--- THE EXERCISE ---
Continue the review of the Nijinsky and Robbins faun ballets below from where it stops.

--- PASSAGE ---
::::::::
Nijinsky’s choreography is supremely minimalistic, almost pedestrian. Only his “Faun”, danced by Nicolas Le Riche, has a starring role. There is a nymph soloist, Eva Grinsztajn, who emerges from the small corps, but the dance seems designed so that we hardly notice her.

Léon Bakst created the costumes and a stunning abstract woodland in a palette of ochre, browns, greens, grays and blues that almost smell of the musky, heathen earth. The fairly overt reference to the Faun's sexual climax at the end of the work certainly contributed to the mix of outspoken reactions at its premiere.

L'aprés-midi d'un faun’s movement vocabulary is limited to that 'walk like an Egyptian' move that Martha Graham used over 20 years later with greater intensity, expression and variation. Just add an occasional hinge or plié, and then change direction from time to time and there you have it. I appreciate simplicity, but here I was asking myself 'How can you possibly perform those steps and keep them alive?' Walk this way, then walk that way, then smell the scarf. (Ahh -- smelling the scarf -- the only moments with any real life vibrating in them.) I wonder if Nijinsky didn't create the unimpressive movement just to irritate his female cast. No prima ballerina, no fouette turns on a dime, no sylph-like floating bourrées to entrance the audience, and certainly no chance to shine!

While the work's theme is essentially erotic and its medium is the human body, the experience created is cerebral, rather than sensual. The construct of a faun in the woods could imply innocence, but it feels contrived. This is a dance about the idea of sexuality, and it really gets no closer than that. I was happy to see it on film at the Centre Pompidou last year as part of their rich exhibit Danser sa vie, but felt no driving need to see it again.


Forty-one years later, Jerome Robbins created his Afternoon of a Faun. I confess that, even while complaining about Nijinsky’s work, I loved seeing these two pieces side by side -- two interpretations of the same music, inspired by the same poem, and yet so different. This type of juxtaposition is an education in itself, whatever you think of the works. We can see Robbins' choreography moving more toward the athletic, even a bit toward the gymnastic, and yet the thoroughly upright torso from 1912 remains.

Robbins' forest of 1953 is the New York City Ballet's studio classroom. Jean Rosenthal's set appears through a dream-like haze of scrim revealing the ballet barre, walls, windows, floor, and the light. The studio is inhabited by a young man and is, for the moment, his very private domain. We, the audience, are the mirror. A young woman enters as the nymphs do in the older version, not realizing she is invading the faun’s space. He lifts her gently and she stays.

The two never look directly at each other. Their attention is captivated by their reflections. Whether they are self-centered or simply detached, we don't really know. While the work is elegant in its simplicity and gently lyric, as in Nijinsky’s version, it is all about the boy. There is nothing unique about the girl. Any pretty girl (with a similar technical ability) would have suited just as well. And yet, even in this thoroughly narcissistic perspective, there is a strong sense of innocence and sweet sensuality. The climax is a gentle kiss on the cheek. Clearly this dance was created long before the birth of MTV and the Internet made our children jaded beyond their years.
::::::::
--- RECORDED INFORMATION ---
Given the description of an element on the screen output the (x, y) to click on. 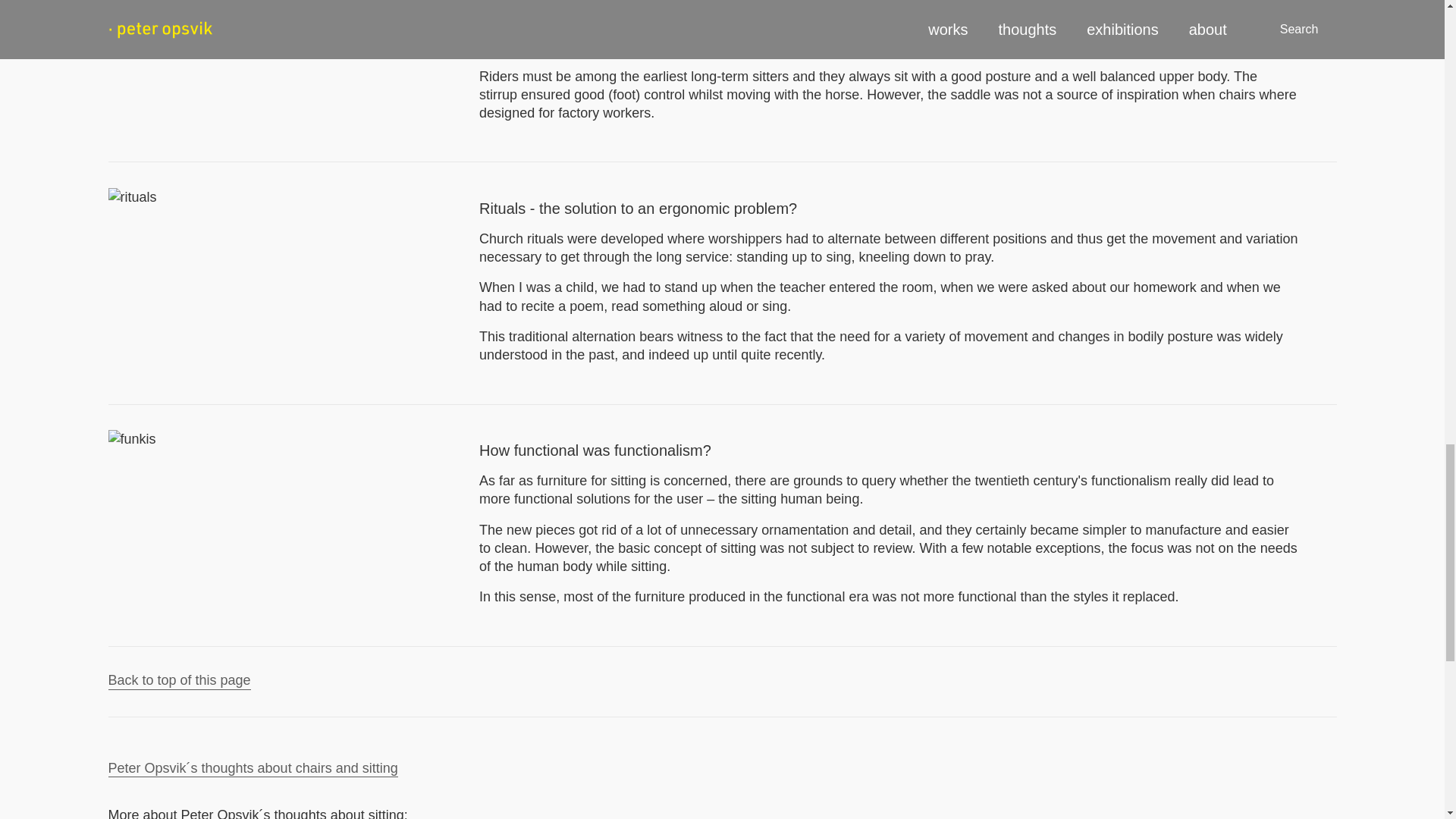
::::::::
--- RESPONSE ---
I was happy to see Maurice Béjart's Firebird. It seems to me that he always uses his male dancers well, while he often overlooks women or offers them surprisingly ordinary choreography. This Firebird, created for the Paris Opera Ballet in 1970, was born out of a guerilla resistance movement. Set to Igor Stravinsky's abbreviated score, it lasts a fleeting 22 minutes. I would have loved to see Michel Fokine's original 1910 version alongside this one, just for the history lesson. (The Ballets Russes commissioned Fokine, like Nijinsky, for their Paris season.)

Béjart introduces a male “Firebird”, danced here by Florian Magnenet. He also gives us a male “Phoenix”, performed by Jérémy-Loup Quer. These are the only starring roles. Magnenet's performance lacked poetry and any sense of flight, which is a pity, because the choreography demands it. Every arabesque, arch and heart opening leap was lost in a stiff back and broken line through the neck, which was not very convincing as birds go. But the Phoenix, wow - harsh choreography well done! There was not a lot of individuality but, frankly, it’s a noteworthy accomplishment just to get through the viciously complicated sequence of fast, twisting jumps.

The costumes, conceived by Joëlle Roustan, are unisex. The entire corps dance the same steps and everyone wears the same clothes: gray combat fatigues in the first half, with the Firebird removing his, then dancing in a bright red open-chested unitard. The red band of fabric across the chest is far from flattering on a broad-chested man, and I found it distracting. The costume works better in the second half when the Firebird, in his death, joins the Phoenix and a full corps de ballet all wearing the same outfit. They create a beautiful landscape beneath the deep red setting sun that is projected onto the back scrim.

By casting both Firebird and Phoenix as male roles while simultaneously keeping much of the standard, splay-legged poses often found in classical pas de deux, Béjart highlights the sexual metaphors that are bandied about so blindly in western ballet and contemporary dance. With France having just witnessed its first same sex marriage in May, one could view this Firebird as a celebration of same sex union, whether that was the intention or not.


The last work of the evening was Boléro, choreographed by Sidi Larbi Cherkaoui and Damien Jalet to Maurice Ravel's driving, sensual score. (The orchestra, under the direction of Vello Pahn, played all of the evening's familiar classics beautifully, by the way.)

I wonder how Boléro, would come across without Marina Abramovic's projections and scenography. Cherkaoui's and Jalet's movement is a whiplash of swirling spirals in a sea of chaos. The dance is given form and order by the projections that begin as concentric circles. The circles come rippling out from central points all over the stage, with the dancers, whirling and wrapping within them. The waves expand out into what feels like an ocean of existence.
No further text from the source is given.